** Activity **
Starting at the line that contains "Close (60, 2562)", restate every line word for word through the end of the entries.

** Stored entries **
§ §
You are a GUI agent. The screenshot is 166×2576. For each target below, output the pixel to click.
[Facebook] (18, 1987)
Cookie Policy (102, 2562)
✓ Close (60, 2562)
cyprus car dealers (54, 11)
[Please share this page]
§ §
** Task response **
✓ Close (60, 2562)
cyprus car dealers (54, 11)
[Please share this page]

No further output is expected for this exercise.